# [PROBLEM DETAILS]
Type out the data again. Keep every line exactly the same.

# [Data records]
"""

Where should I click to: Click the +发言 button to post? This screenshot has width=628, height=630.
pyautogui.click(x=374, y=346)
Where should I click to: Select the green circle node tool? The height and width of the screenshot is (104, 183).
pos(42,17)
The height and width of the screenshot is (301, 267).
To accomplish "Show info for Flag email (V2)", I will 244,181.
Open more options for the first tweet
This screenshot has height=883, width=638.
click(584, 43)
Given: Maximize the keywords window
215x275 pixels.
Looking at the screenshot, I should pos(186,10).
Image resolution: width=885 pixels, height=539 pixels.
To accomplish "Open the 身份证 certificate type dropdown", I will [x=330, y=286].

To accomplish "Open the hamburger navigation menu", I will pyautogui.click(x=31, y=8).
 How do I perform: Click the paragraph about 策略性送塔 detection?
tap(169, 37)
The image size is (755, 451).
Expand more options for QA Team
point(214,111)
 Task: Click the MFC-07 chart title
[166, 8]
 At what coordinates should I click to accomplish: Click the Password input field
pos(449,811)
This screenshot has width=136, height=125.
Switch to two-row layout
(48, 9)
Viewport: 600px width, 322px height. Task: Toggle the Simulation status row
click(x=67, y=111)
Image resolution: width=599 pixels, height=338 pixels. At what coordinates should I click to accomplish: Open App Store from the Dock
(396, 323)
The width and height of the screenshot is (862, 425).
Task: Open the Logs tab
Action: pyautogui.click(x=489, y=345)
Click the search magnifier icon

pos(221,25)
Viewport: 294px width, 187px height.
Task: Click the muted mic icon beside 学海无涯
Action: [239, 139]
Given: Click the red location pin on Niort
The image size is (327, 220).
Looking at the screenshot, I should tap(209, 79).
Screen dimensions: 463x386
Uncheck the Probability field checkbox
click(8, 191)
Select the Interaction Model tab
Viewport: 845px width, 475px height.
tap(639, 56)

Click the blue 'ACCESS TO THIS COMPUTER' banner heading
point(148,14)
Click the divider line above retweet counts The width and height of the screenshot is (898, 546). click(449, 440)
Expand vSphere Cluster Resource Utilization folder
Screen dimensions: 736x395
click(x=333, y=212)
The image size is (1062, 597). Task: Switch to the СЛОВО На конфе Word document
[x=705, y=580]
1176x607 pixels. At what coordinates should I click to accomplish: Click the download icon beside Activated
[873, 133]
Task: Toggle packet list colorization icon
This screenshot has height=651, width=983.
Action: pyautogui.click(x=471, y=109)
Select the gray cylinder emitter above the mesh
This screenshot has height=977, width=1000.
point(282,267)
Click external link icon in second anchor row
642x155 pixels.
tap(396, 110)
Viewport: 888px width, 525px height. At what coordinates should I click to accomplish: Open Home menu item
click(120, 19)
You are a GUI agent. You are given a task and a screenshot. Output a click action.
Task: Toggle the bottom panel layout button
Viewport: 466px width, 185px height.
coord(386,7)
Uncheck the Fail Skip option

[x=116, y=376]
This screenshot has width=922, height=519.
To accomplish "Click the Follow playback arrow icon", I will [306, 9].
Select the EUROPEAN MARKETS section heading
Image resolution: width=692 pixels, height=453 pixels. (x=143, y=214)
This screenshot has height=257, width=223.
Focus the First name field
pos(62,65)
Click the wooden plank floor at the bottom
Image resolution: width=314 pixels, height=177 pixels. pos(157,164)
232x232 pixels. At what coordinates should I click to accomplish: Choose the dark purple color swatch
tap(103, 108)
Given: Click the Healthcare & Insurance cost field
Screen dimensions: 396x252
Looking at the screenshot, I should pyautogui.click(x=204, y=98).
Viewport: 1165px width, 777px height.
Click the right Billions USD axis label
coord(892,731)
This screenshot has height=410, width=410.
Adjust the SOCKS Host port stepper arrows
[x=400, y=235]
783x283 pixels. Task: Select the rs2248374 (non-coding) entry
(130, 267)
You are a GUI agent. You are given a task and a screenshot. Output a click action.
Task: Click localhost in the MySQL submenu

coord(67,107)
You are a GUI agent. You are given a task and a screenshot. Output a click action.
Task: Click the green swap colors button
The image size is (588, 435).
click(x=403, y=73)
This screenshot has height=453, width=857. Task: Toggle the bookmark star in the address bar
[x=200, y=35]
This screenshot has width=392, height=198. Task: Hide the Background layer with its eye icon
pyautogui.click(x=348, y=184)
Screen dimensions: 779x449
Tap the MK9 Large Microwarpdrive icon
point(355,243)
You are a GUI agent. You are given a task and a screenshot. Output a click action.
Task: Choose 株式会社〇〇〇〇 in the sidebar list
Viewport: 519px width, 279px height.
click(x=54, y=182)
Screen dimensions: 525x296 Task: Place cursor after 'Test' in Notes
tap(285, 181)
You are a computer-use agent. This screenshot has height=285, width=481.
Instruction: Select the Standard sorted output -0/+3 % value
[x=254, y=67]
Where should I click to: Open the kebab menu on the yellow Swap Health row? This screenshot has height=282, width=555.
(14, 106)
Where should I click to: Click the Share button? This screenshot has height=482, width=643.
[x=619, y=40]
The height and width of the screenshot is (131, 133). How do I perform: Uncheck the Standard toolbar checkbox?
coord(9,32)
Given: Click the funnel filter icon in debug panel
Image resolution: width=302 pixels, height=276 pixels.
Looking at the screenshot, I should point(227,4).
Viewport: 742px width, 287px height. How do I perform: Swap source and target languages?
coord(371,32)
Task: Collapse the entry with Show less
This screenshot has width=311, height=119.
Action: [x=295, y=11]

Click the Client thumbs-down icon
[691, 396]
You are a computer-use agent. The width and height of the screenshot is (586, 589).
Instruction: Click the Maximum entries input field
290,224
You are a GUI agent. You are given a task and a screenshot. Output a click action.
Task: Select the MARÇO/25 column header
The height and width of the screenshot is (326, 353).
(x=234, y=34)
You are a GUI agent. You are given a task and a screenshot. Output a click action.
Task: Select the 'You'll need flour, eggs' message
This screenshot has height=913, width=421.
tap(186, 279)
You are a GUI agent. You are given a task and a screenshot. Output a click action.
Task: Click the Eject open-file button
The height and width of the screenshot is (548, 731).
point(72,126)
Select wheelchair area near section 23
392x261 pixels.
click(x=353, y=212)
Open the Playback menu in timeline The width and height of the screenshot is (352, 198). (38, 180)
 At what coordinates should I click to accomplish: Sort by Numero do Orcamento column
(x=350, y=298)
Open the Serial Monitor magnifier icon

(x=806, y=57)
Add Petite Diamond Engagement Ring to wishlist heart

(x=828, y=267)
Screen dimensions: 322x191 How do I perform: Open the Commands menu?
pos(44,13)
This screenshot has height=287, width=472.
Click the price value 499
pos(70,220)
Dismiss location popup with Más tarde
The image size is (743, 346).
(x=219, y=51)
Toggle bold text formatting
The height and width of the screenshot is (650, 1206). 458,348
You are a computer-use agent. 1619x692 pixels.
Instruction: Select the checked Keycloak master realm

"""

# [RESPONSE TO THIS EXERCISE]
Where should I click to: Click the +发言 button to post? This screenshot has width=628, height=630.
pyautogui.click(x=374, y=346)
Where should I click to: Select the green circle node tool? The height and width of the screenshot is (104, 183).
pos(42,17)
The height and width of the screenshot is (301, 267).
To accomplish "Show info for Flag email (V2)", I will 244,181.
Open more options for the first tweet
This screenshot has height=883, width=638.
click(584, 43)
Given: Maximize the keywords window
215x275 pixels.
Looking at the screenshot, I should pos(186,10).
Image resolution: width=885 pixels, height=539 pixels.
To accomplish "Open the 身份证 certificate type dropdown", I will [x=330, y=286].

To accomplish "Open the hamburger navigation menu", I will pyautogui.click(x=31, y=8).
 How do I perform: Click the paragraph about 策略性送塔 detection?
tap(169, 37)
The image size is (755, 451).
Expand more options for QA Team
point(214,111)
 Task: Click the MFC-07 chart title
[166, 8]
 At what coordinates should I click to accomplish: Click the Password input field
pos(449,811)
This screenshot has width=136, height=125.
Switch to two-row layout
(48, 9)
Viewport: 600px width, 322px height. Task: Toggle the Simulation status row
click(x=67, y=111)
Image resolution: width=599 pixels, height=338 pixels. At what coordinates should I click to accomplish: Open App Store from the Dock
(396, 323)
The width and height of the screenshot is (862, 425).
Task: Open the Logs tab
Action: pyautogui.click(x=489, y=345)
Click the search magnifier icon

pos(221,25)
Viewport: 294px width, 187px height.
Task: Click the muted mic icon beside 学海无涯
Action: [239, 139]
Given: Click the red location pin on Niort
The image size is (327, 220).
Looking at the screenshot, I should tap(209, 79).
Screen dimensions: 463x386
Uncheck the Probability field checkbox
click(8, 191)
Select the Interaction Model tab
Viewport: 845px width, 475px height.
tap(639, 56)

Click the blue 'ACCESS TO THIS COMPUTER' banner heading
point(148,14)
Click the divider line above retweet counts The width and height of the screenshot is (898, 546). click(449, 440)
Expand vSphere Cluster Resource Utilization folder
Screen dimensions: 736x395
click(x=333, y=212)
The image size is (1062, 597). Task: Switch to the СЛОВО На конфе Word document
[x=705, y=580]
1176x607 pixels. At what coordinates should I click to accomplish: Click the download icon beside Activated
[873, 133]
Task: Toggle packet list colorization icon
This screenshot has height=651, width=983.
Action: pyautogui.click(x=471, y=109)
Select the gray cylinder emitter above the mesh
This screenshot has height=977, width=1000.
point(282,267)
Click external link icon in second anchor row
642x155 pixels.
tap(396, 110)
Viewport: 888px width, 525px height. At what coordinates should I click to accomplish: Open Home menu item
click(120, 19)
You are a GUI agent. You are given a task and a screenshot. Output a click action.
Task: Toggle the bottom panel layout button
Viewport: 466px width, 185px height.
coord(386,7)
Uncheck the Fail Skip option

[x=116, y=376]
This screenshot has width=922, height=519.
To accomplish "Click the Follow playback arrow icon", I will [306, 9].
Select the EUROPEAN MARKETS section heading
Image resolution: width=692 pixels, height=453 pixels. (x=143, y=214)
This screenshot has height=257, width=223.
Focus the First name field
pos(62,65)
Click the wooden plank floor at the bottom
Image resolution: width=314 pixels, height=177 pixels. pos(157,164)
232x232 pixels. At what coordinates should I click to accomplish: Choose the dark purple color swatch
tap(103, 108)
Given: Click the Healthcare & Insurance cost field
Screen dimensions: 396x252
Looking at the screenshot, I should pyautogui.click(x=204, y=98).
Viewport: 1165px width, 777px height.
Click the right Billions USD axis label
coord(892,731)
This screenshot has height=410, width=410.
Adjust the SOCKS Host port stepper arrows
[x=400, y=235]
783x283 pixels. Task: Select the rs2248374 (non-coding) entry
(130, 267)
You are a GUI agent. You are given a task and a screenshot. Output a click action.
Task: Click localhost in the MySQL submenu

coord(67,107)
You are a GUI agent. You are given a task and a screenshot. Output a click action.
Task: Click the green swap colors button
The image size is (588, 435).
click(x=403, y=73)
This screenshot has height=453, width=857. Task: Toggle the bookmark star in the address bar
[x=200, y=35]
This screenshot has width=392, height=198. Task: Hide the Background layer with its eye icon
pyautogui.click(x=348, y=184)
Screen dimensions: 779x449
Tap the MK9 Large Microwarpdrive icon
point(355,243)
You are a GUI agent. You are given a task and a screenshot. Output a click action.
Task: Choose 株式会社〇〇〇〇 in the sidebar list
Viewport: 519px width, 279px height.
click(x=54, y=182)
Screen dimensions: 525x296 Task: Place cursor after 'Test' in Notes
tap(285, 181)
You are a computer-use agent. This screenshot has height=285, width=481.
Instruction: Select the Standard sorted output -0/+3 % value
[x=254, y=67]
Where should I click to: Open the kebab menu on the yellow Swap Health row? This screenshot has height=282, width=555.
(14, 106)
Where should I click to: Click the Share button? This screenshot has height=482, width=643.
[x=619, y=40]
The height and width of the screenshot is (131, 133). How do I perform: Uncheck the Standard toolbar checkbox?
coord(9,32)
Given: Click the funnel filter icon in debug panel
Image resolution: width=302 pixels, height=276 pixels.
Looking at the screenshot, I should point(227,4).
Viewport: 742px width, 287px height. How do I perform: Swap source and target languages?
coord(371,32)
Task: Collapse the entry with Show less
This screenshot has width=311, height=119.
Action: [x=295, y=11]

Click the Client thumbs-down icon
[691, 396]
You are a computer-use agent. The width and height of the screenshot is (586, 589).
Instruction: Click the Maximum entries input field
290,224
You are a GUI agent. You are given a task and a screenshot. Output a click action.
Task: Select the MARÇO/25 column header
The height and width of the screenshot is (326, 353).
(x=234, y=34)
You are a GUI agent. You are given a task and a screenshot. Output a click action.
Task: Select the 'You'll need flour, eggs' message
This screenshot has height=913, width=421.
tap(186, 279)
You are a GUI agent. You are given a task and a screenshot. Output a click action.
Task: Click the Eject open-file button
The height and width of the screenshot is (548, 731).
point(72,126)
Select wheelchair area near section 23
392x261 pixels.
click(x=353, y=212)
Open the Playback menu in timeline The width and height of the screenshot is (352, 198). (38, 180)
 At what coordinates should I click to accomplish: Sort by Numero do Orcamento column
(x=350, y=298)
Open the Serial Monitor magnifier icon

(x=806, y=57)
Add Petite Diamond Engagement Ring to wishlist heart

(x=828, y=267)
Screen dimensions: 322x191 How do I perform: Open the Commands menu?
pos(44,13)
This screenshot has height=287, width=472.
Click the price value 499
pos(70,220)
Dismiss location popup with Más tarde
The image size is (743, 346).
(x=219, y=51)
Toggle bold text formatting
The height and width of the screenshot is (650, 1206). 458,348
You are a computer-use agent. 1619x692 pixels.
Instruction: Select the checked Keycloak master realm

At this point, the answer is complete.